FWIW, the year of the show is always whatever’s on the license plate sticker in the closing credits. Its been 79 since sometime last season.

They’re apparently not very far from Milwaukee, but since they don’t seem to go into the big city too often they can’t be all that close either. As Walloon says, to the extent that Point Place can be located anywhere in reality, it’s somewhere in Kenosha County. There have been a few episodes where they do geographically implausible things for that area, like have the girls casually drive back and forth to Sheboygan twice in one day, but most other signs point to the southeastern corner of Wisconsin. I think it was in the very first episode that the gang was all excited about going to the disco in Kenosha. This would indicate they’re closer to there than Milwaukee, so I think we can even narrow things down to the southern part of the county.

There’s a real town in southern Kenosha County called Pleasant Prarie, and I’d suspect that whoever invented the fictional Point Place may have been inspired by that name/location.

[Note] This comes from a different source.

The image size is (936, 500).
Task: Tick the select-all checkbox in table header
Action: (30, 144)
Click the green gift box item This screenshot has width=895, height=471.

What racial attitudes would have been like in that place at that time I don’t know, but I’m sure that stereotypes about black men being well-endowed and that some white women just go crazy for them go back much earlier. I didn’t see the episode in question so I don’t know how she was acting, but Midge has also always been portrayed as kind of a free spirit. So I don’t think it seems implausible that Bob might think she’d be perfectly happy to get involved with a black man even if interracial relationships weren’t very common.